Club Fonograma was created in Phoenix, Arizona in 2008 by Chicano cinephile Carlos Reyes, while attending college in Phoenix. During its run, the site has expanded from a simple music review site and now also covers events such as South by Southwest, the Latin American Music Conference, Vive Latino, and Festival NRMAL. Their coverage has also been praised by American music outlets such as Pitchfork and NPR. The site also won a 2012 IMAS award for "Best Music Website".

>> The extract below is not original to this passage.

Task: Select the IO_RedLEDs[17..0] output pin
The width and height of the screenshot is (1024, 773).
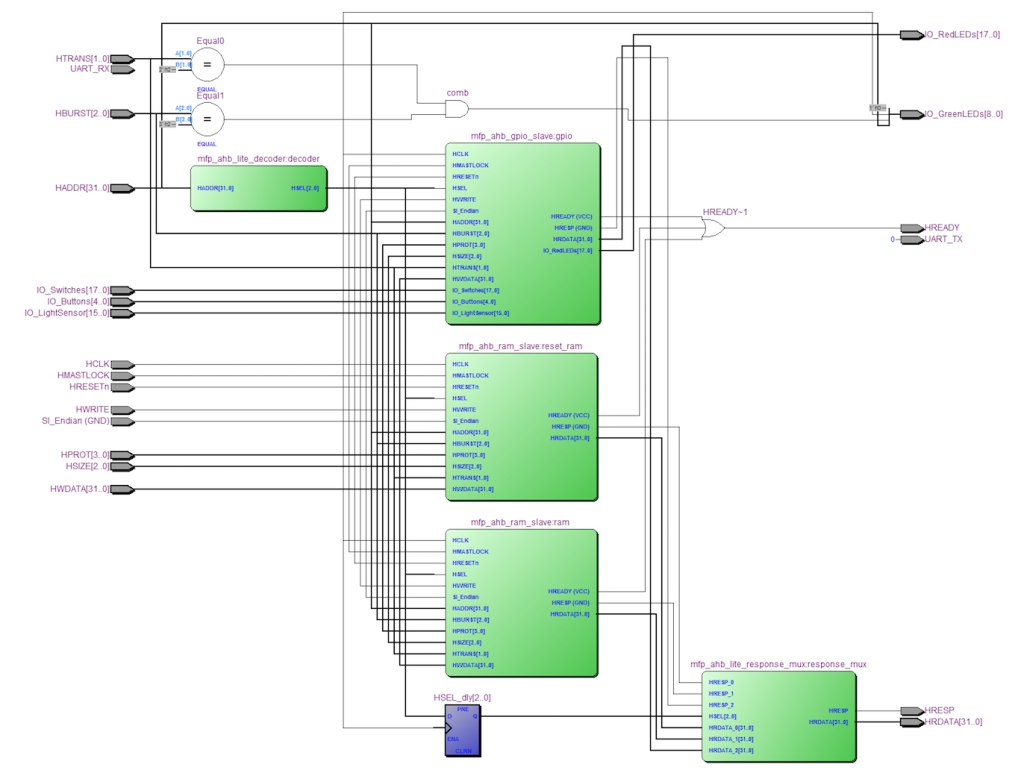Action: [912, 35]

From 2008 through 2011, the site curated a mixtape series called Fonogramaticos. These albums contained a mix of unreleased songs from both prominent major-label acts and unsigned or independent artists, and are free for readers to download. A total of fourteen volumes were created in the series. Since then, the site has released annual compilations outside the Fonogramaticos series.

In 2011, the site began its own podcast called the Fonocast, hosted by writer Blanca Mendez. Each month, the Fonocast is centered on a different theme, and has a revolving set of co-hosts, usually other Club Fonograma staff writers.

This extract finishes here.